Last week, when I asked Nvidia’s VP and GM of Embedded and Edge Computing, Deepu Talla, why the company believes generative ai is more than a fad, he told me:
I think it speaks in the results. You can already see the improvement in productivity. You can compose an email for me. It’s not exactly correct, but I don’t have to start from scratch. He’s giving me 70%. There are obvious things that you can already see that are definitely a better step feature than how things were before. Summarizing something is not perfect. I’m not going to let you read it and summarize it for me. So, you can already see some signs of productivity improvements.
Meanwhile, during my last conversation with Daniela Rus, the director of MIT CSAIL explained how researchers are using generative ai to design the robots:
It turns out that generative ai can be quite powerful at solving even motion planning problems. You can get much faster solutions and much more fluid and humane control solutions than with model predictive solutions. I think that’s very powerful, because the robots of the future will be much less robotic. They will be much more fluid and human in their movements.
We have also used generative ai for design. This is very powerful. It’s also very interesting, because it’s not just about pattern generation for robots. You have to do something else. You can’t just generate a pattern based on data. Machines have to make sense in the context of physics and the physical world. For that reason, we connect them to a physics-based simulation engine to ensure that the designs meet the required constraints.
This week, a team from Northwestern Universityai-designs-new-robot-from-scratch-in-seconds/” target=”_blank” rel=”noopener”> released his own research in the design of robots generated by ai. The researchers showed how they designed a “robot that successfully walks in a matter of seconds.” There’s not much to see, as these things go, but it’s pretty easy to see how with additional research, the approach could be used to create more complex systems.
“We discovered a very fast design algorithm powered by ai that avoids the bottlenecks of evolution, without falling into the bias of human designers,” said research leader Sam Kriegman. “We told the ai that we wanted a robot that could walk on land. Then we simply press a button and that’s it! He generated a blueprint for a robot in the blink of an eye that looks nothing like any animal that has ever walked the earth. I call this process ‘instant evolution.’”
It was the ai program’s decision to put legs on the soft little robot. “It’s interesting because we didn’t tell the ai that a robot should have legs,” Kriegman added. “He rediscovered that legs are a good way to move on land. “Locomotion with the legs is, in fact, the most efficient form of terrestrial movement.”
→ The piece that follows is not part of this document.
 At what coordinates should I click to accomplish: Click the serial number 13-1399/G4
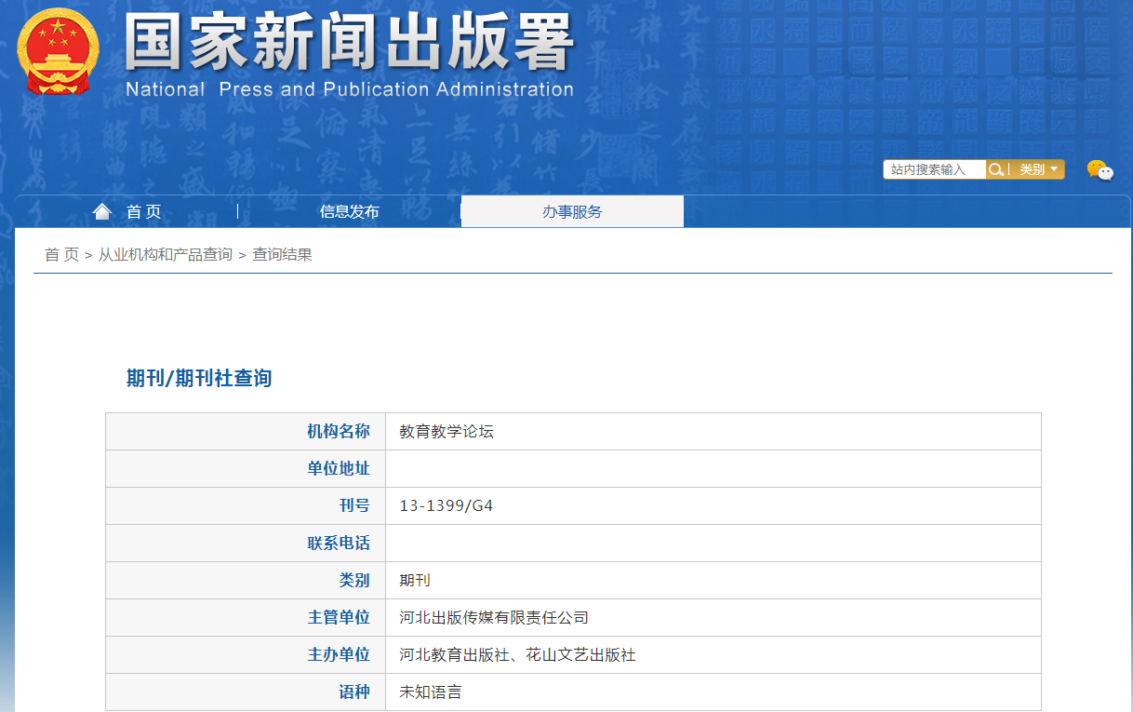[446, 506]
“From my perspective, generative ai and physical/robotic automation are what are going to change everything we know about life on Earth,” Formant founder and CEO Jeff Linnell told me this week. “I think we are all aware of the fact that ai exists and we expect that all of our jobs, every company and every student will be affected. I think it’s symbiotic with robotics. You won’t have to program a robot. You are going to talk to the robot in English, you request an action and then they solve it. “It’s going to take a minute for that.”
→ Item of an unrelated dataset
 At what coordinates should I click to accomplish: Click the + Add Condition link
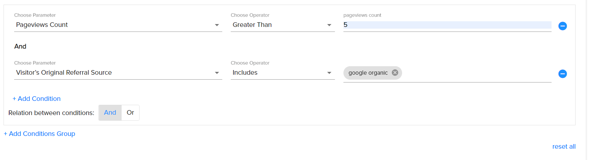[x=36, y=99]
Prior to Formant, Linnell founded and served as CEO of Bot & Dolly. The San Francisco-based company, best known for its work on Gravity, was absorbed by Google in 2013 when the software giant set out to accelerate the industry (best-laid plans, etc.). The executive tells me that his main takeaway from that experience is that it’s all about the software (given the arrival of DeepMind’s takeover of Intrinsic and Everyday Robots, I’m inclined to say Google agrees).